(Records from a data collection)
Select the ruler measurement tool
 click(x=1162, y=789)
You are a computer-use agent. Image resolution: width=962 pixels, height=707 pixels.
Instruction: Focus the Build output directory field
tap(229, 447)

> **Exercise directions**:
Rewrite all of the material above with "field" changed to "text box". Keep everything else the same.

> **Exercise output**:
Select the ruler measurement tool
 click(x=1162, y=789)
You are a computer-use agent. Image resolution: width=962 pixels, height=707 pixels.
Instruction: Focus the Build output directory text box
tap(229, 447)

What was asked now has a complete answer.